Texte source ::
^^^^^^^^

Le sourd-muet

G. André
« On amène à Jésus un sourd qui parlait avec peine, et on le prie pour qu’il lui impose la main. Et l’ayant tiré à l’écart, hors de la foule, il lui mit les doigts dans les oreilles ; et ayant craché, il lui toucha la langue ; et regardant vers le ciel, il soupira et lui dit : Ephphatha, c’est-à-dire, ouvre-toi. Et aussitôt ses oreilles s’ouvrirent, et le lien de sa langue se délia, et il parlait distinctement »
Marc 7, 32-35

Quel chagrin pour des parents lorsqu’un de leurs enfants reste sourd-muet. Jamais ils n’entendront la voix qui aurait su leur dire son affection, sa reconnaissance, ses petits soucis ! Jamais ils ne pourront s’entretenir avec cet enfant, ni lui faire part de tout ce que leur cœur de parents aime à traduire en paroles de leur amour, comme aussi, avant tout, de l’enseignement divin.

N’agissons-nous pas souvent de même à l’égard du Seigneur et ne sommes-nous pas, à bien des égards, des sourds-muets ? Il aurait tant voulu nous parler, nous enseigner ! Et nous n’avons pas eu de temps à consacrer à Sa Parole, ou nous l’avons lue d’un esprit distrait, ou l’avons écouté lire sans y prêter l’attention nécessaire. Il aurait tant désiré entendre notre voix dans la prière ! Et nous n’avons pas pris le temps de prier, ou nous avons prononcé des phrases des lèvres, et nous avons dit « amen » à une prière de l’assemblée sans même en avoir bien suivi le contenu. Il attendait notre louange, « le fruit des lèvres qui confessent son nom » [Héb. 13, 15] ! Et, dans le particulier, nous n’avons eu aucune expression de reconnaissance envers Lui, ou dans le culte, même si nous étions présents, nous étions si distraits que notre cœur n’était pas avec les paroles prononcées.


Est-ce un tableau trop noir ou trop vrai ? Que faire ?

« On lui amène… ». Comment nos oreilles s’ouvriront-elles si ce n’est en venant vraiment aux pieds de Jésus et en imitant, avec soin et avec cœur, l’exemple qu’Il nous a donné, tel que le prophète le rappelle : « Il me réveille chaque matin ; il réveille mon oreille pour que j’écoute comme ceux qu’on enseigne » (És. 50, 4). Moment précieux où « chaque matin » l’âme peut se retrouver dans le calme et le silence quelques minutes — quinze ou trente ! — pour écouter ce qu’à travers la Parole, son Seigneur veut lui dire.

^^^^^^^^

Données fournies ::
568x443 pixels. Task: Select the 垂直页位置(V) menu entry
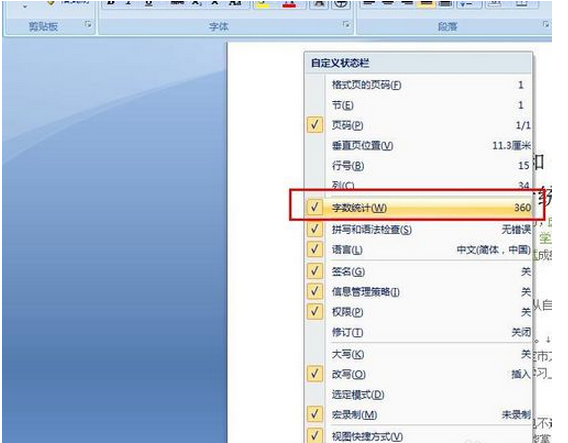point(418,146)
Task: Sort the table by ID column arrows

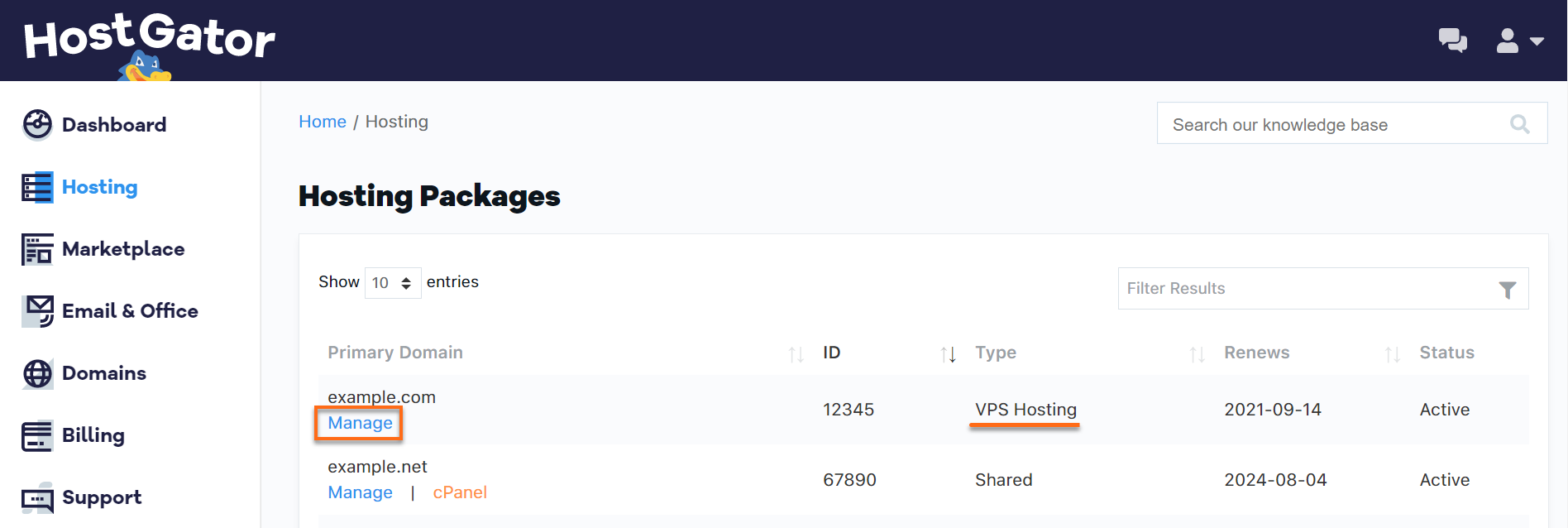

^^^^^^^^

Consignes ::
• A. Mets à jour le passage du texte source qui commence à « Est-ce un tableau » et finit à « veut lui dire. », en y remplaçant « calme » par « repos ».
• B. Prolonge le texte source sur le sourd-muet au-delà de sa dernière phrase.

Réponses ::
• A.
Est-ce un tableau trop noir ou trop vrai ? Que faire ?

« On lui amène… ». Comment nos oreilles s’ouvriront-elles si ce n’est en venant vraiment aux pieds de Jésus et en imitant, avec soin et avec cœur, l’exemple qu’Il nous a donné, tel que le prophète le rappelle : « Il me réveille chaque matin ; il réveille mon oreille pour que j’écoute comme ceux qu’on enseigne » (És. 50, 4). Moment précieux où « chaque matin » l’âme peut se retrouver dans le repos et le silence quelques minutes — quinze ou trente ! — pour écouter ce qu’à travers la Parole, son Seigneur veut lui dire.

• B.
« Écouter », et ensuite « suivre », c’est-à-dire obéir : « Le Seigneur l’Éternel m’a ouvert l’oreille, et moi je n’ai pas été rebelle, je ne me suis pas retiré en arrière » (v. 5). Le Seigneur Lui-même a obéi jusqu’au bout, malgré la souffrance et malgré la croix. Si la Parole entendue dans ces moments de recueillement nous montre des choses qu’il serait peut-être dur de confesser ou de corriger, des écarts difficiles à réparer, un témoignage que nous redouterions de rendre, allons-nous reculer et, après avoir « écouté », refuser de « suivre » ? Jésus a pu dire : « Moi, je n’ai pas été rebelle… ».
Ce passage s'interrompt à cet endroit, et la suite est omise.